- _引用文_:
= = =

このような腐食環境中に対抗しうる従来アルミニウムの防食技術には、材料をコーティングすることで腐食環境に接触させない手段や、積層材として表面に比較的卑な電位を持つ犠牲防食層を設けることによる犠牲防食といった手段が挙げられる。しかし材料をコーティングするとコスト増加を招き、犠牲防食では犠牲陽極効果を上げるために多量のZnを添加すると、自己腐食速度が大きくなり犠牲陽極材の消耗を早めることがある。近年は材料の薄肉化の要求があり、別のアプローチから材料自体の耐食性を向上させる必要がある。
【0003】
自己耐食性に優れるアルミニウム合金の製造方法の先行例として、材料表面に存在するMgOにより腐食の発生を抑制できる、AlとMgの合計含有量が99.9%以上のアルミニウム合金が知られている(例えば特許文献1)。
【先行技術文献】
【特許文献】
【0004】
特開2006-37137号公報
【発明の概要】
【発明が解決しようとする課題】
【0005】
しかしながら、前記した先行例では、99.9%以上の純度のアルミニウム合金を使用するためコスト増加を招き、そのアルミニウム合金にMgを添加して、単純にMgOを生成させるだけでは厳しい腐食環境に晒される熱交換器用のアルミニウム合金材としては耐食性が不十分である。

= = =

- _作業の目標 1_:
引用文のうち「このような腐食環境中に」で始まる段落を、主な事実を残したまま箇条書きに直してください。
- _作業の目標 2_:
記録の「Given: Open edit」を含む行から記録の末尾までの範囲で、「settings」を「options」に更新してください。ほかの部分は変えずに、その範囲の行だけを示してください。画像は答えに含めないでください。

= = =

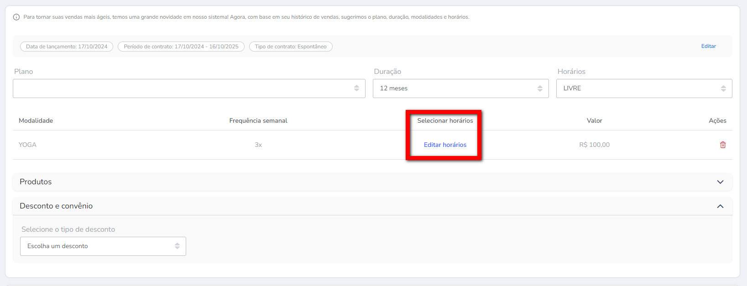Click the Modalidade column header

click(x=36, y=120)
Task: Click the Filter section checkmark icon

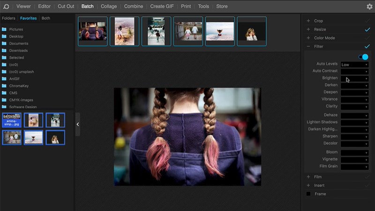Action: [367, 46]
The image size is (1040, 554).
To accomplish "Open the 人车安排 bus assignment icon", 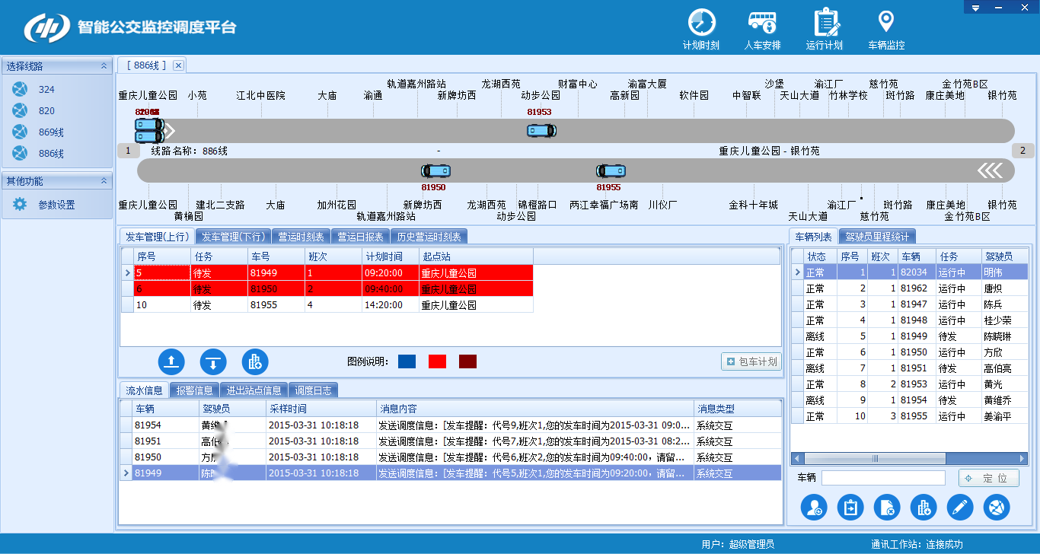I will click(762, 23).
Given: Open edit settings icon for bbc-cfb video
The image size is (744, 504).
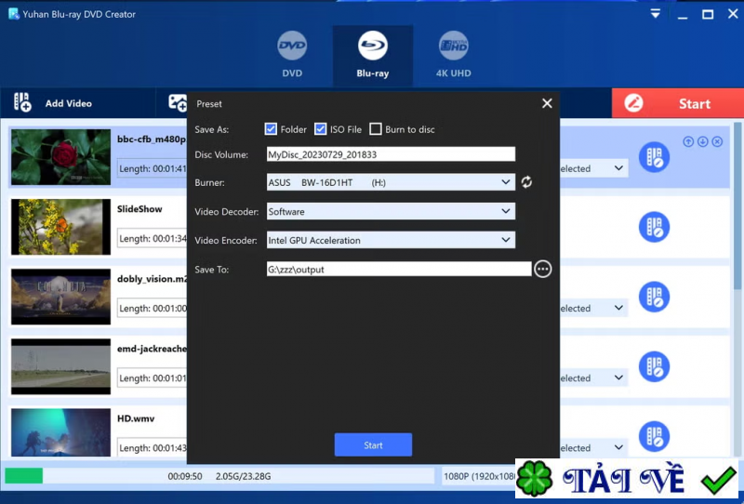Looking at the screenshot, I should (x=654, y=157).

= = =

- _完全な出力 1_:
- 従来のアルミニウムの防食技術には、次の2つの手段がある。
  - 材料をコーティングして腐食環境に接触させない手段
  - 表面に比較的卑な電位を持つ犠牲防食層を積層材として設ける犠牲防食
- コーティングはコスト増加を招く。
- 犠牲防食で犠牲陽極効果を上げるためにZnを多量に添加すると、自己腐食速度が大きくなり、犠牲陽極材の消耗が早まることがある。
- 近年は材料の薄肉化が求められており、別のアプローチから材料自体の耐食性を向上させる必要がある。

- _完全な出力 2_:
Given: Open edit options icon for bbc-cfb video
The image size is (744, 504).
Looking at the screenshot, I should (x=654, y=157).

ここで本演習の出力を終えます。